What is required: Using the listing below, retype exactly the lines starting at the one with "At what coordinates should I click to accomplish: Toggle the" and ending at the one with "This screenshot has height=456, width=368.", and include both.
====================
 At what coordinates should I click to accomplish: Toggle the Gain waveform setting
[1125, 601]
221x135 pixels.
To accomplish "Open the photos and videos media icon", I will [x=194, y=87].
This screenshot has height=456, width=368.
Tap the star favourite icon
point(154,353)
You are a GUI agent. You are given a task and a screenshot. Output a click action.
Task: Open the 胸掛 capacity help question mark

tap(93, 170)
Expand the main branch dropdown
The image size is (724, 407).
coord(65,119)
====================
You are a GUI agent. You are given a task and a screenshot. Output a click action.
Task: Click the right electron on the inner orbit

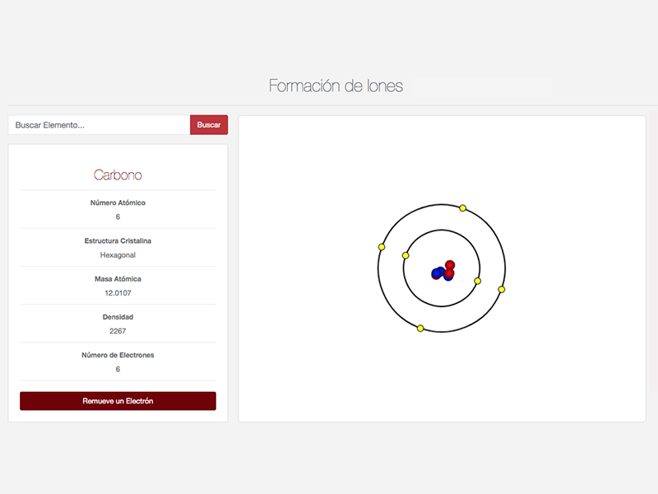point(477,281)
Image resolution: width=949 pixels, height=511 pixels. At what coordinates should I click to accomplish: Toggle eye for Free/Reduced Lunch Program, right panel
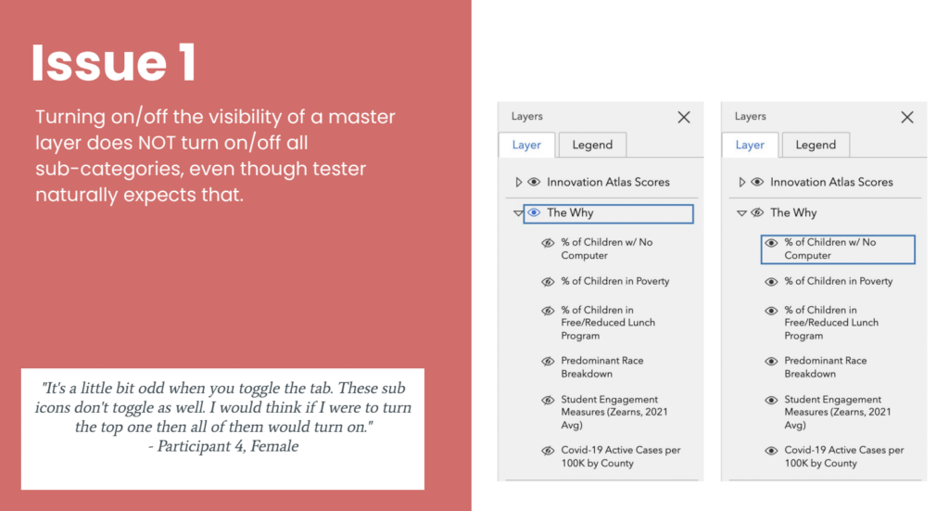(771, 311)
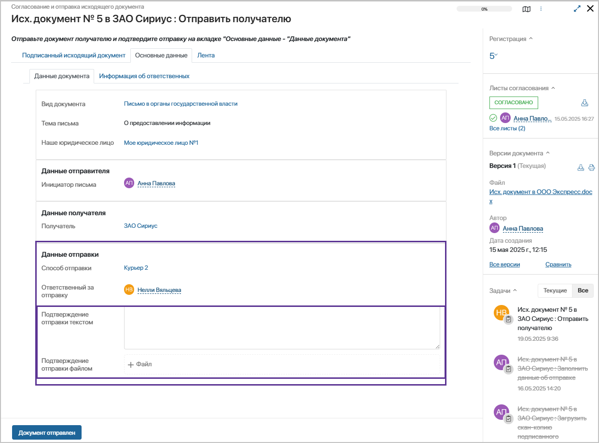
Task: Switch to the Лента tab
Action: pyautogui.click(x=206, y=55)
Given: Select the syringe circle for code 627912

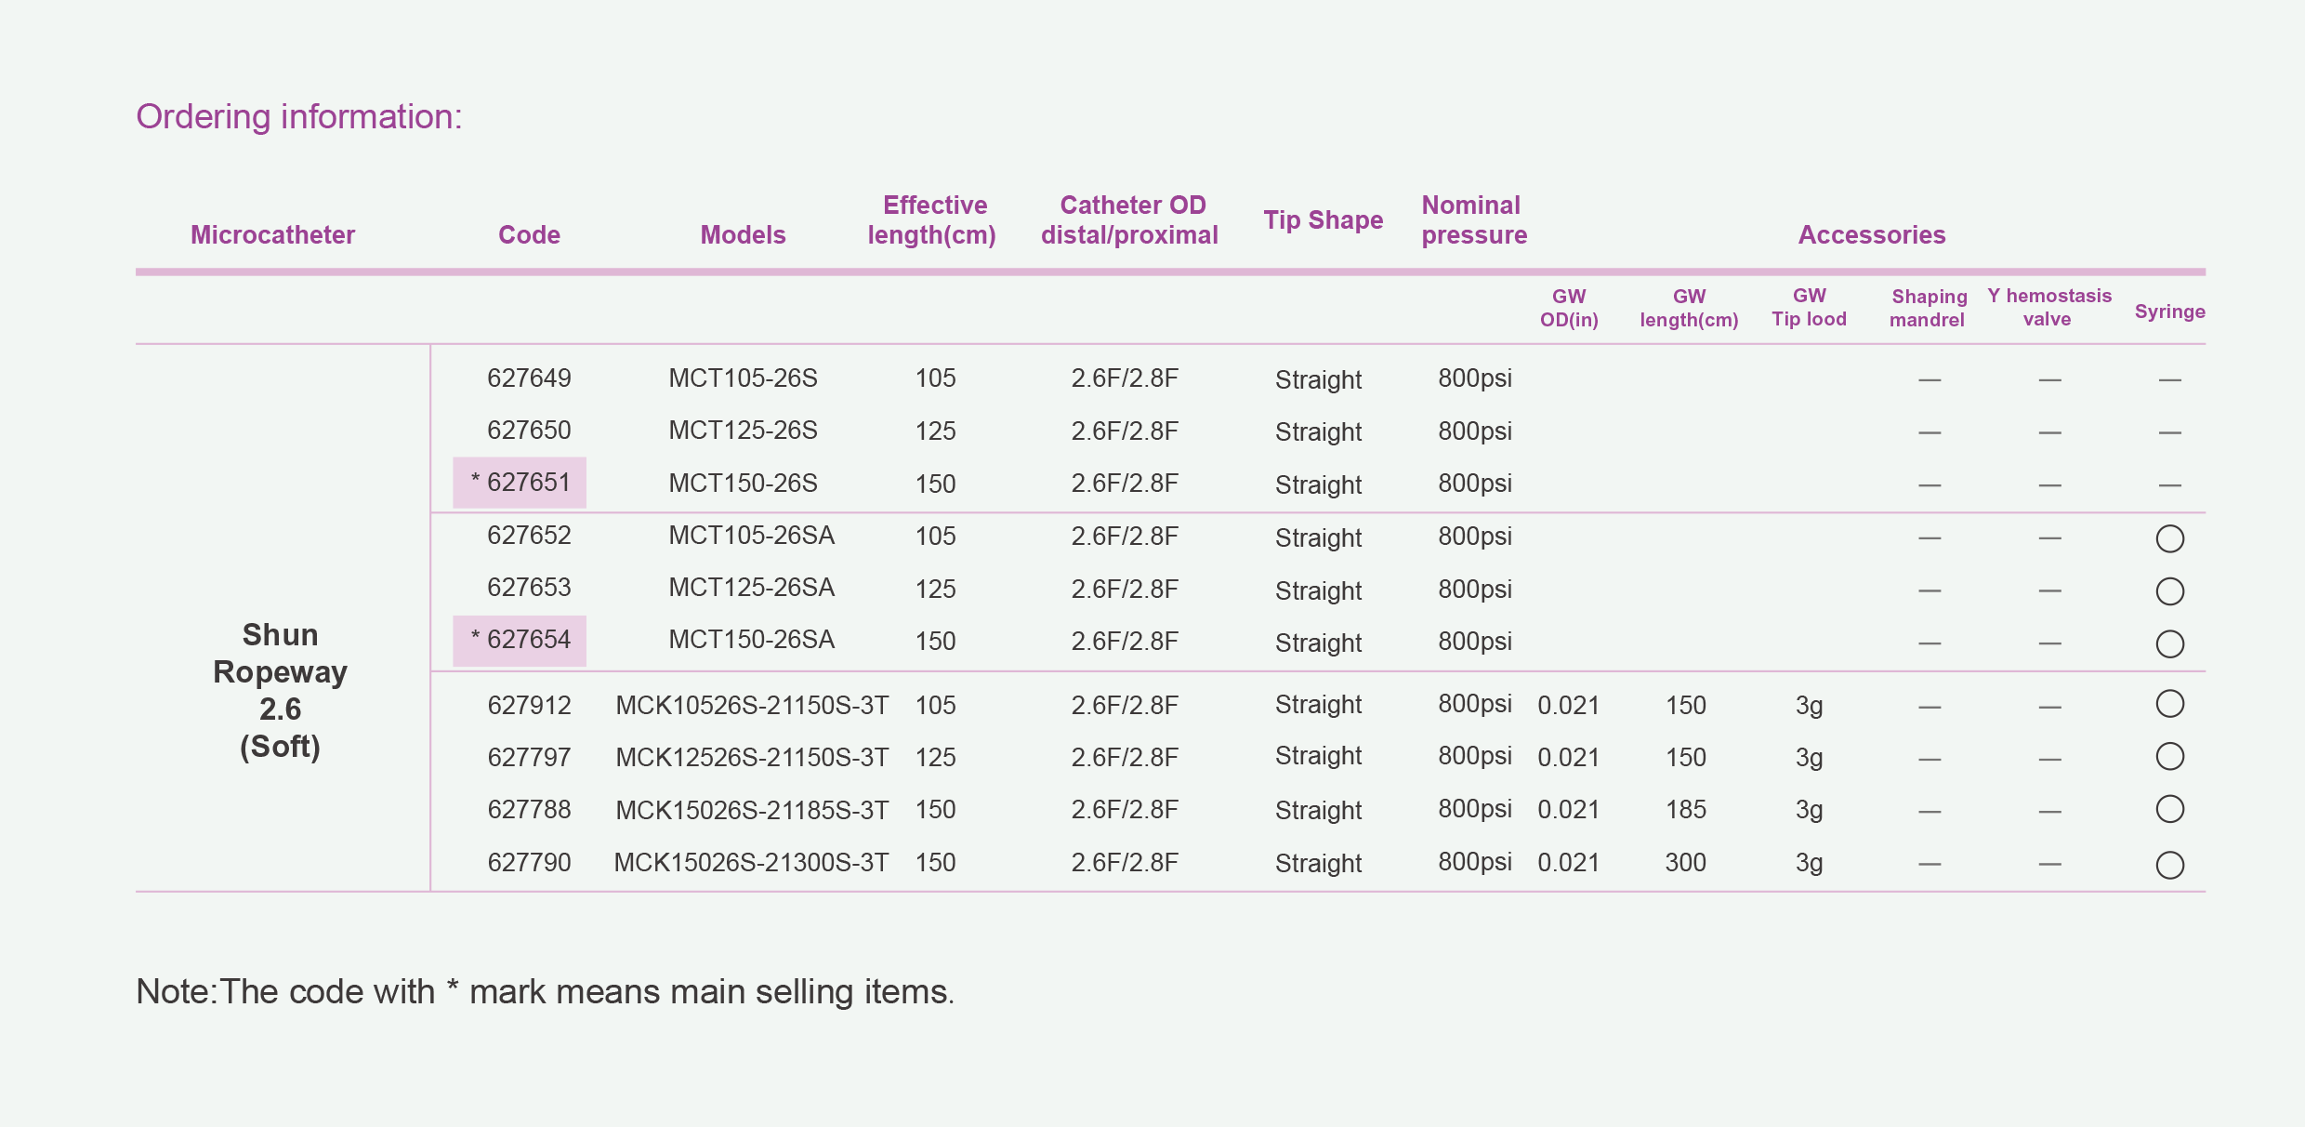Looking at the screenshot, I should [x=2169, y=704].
====================
Response:
 At what coordinates should I click to accomplish: Toggle the Gain waveform setting
[1125, 601]
221x135 pixels.
To accomplish "Open the photos and videos media icon", I will [x=194, y=87].
This screenshot has height=456, width=368.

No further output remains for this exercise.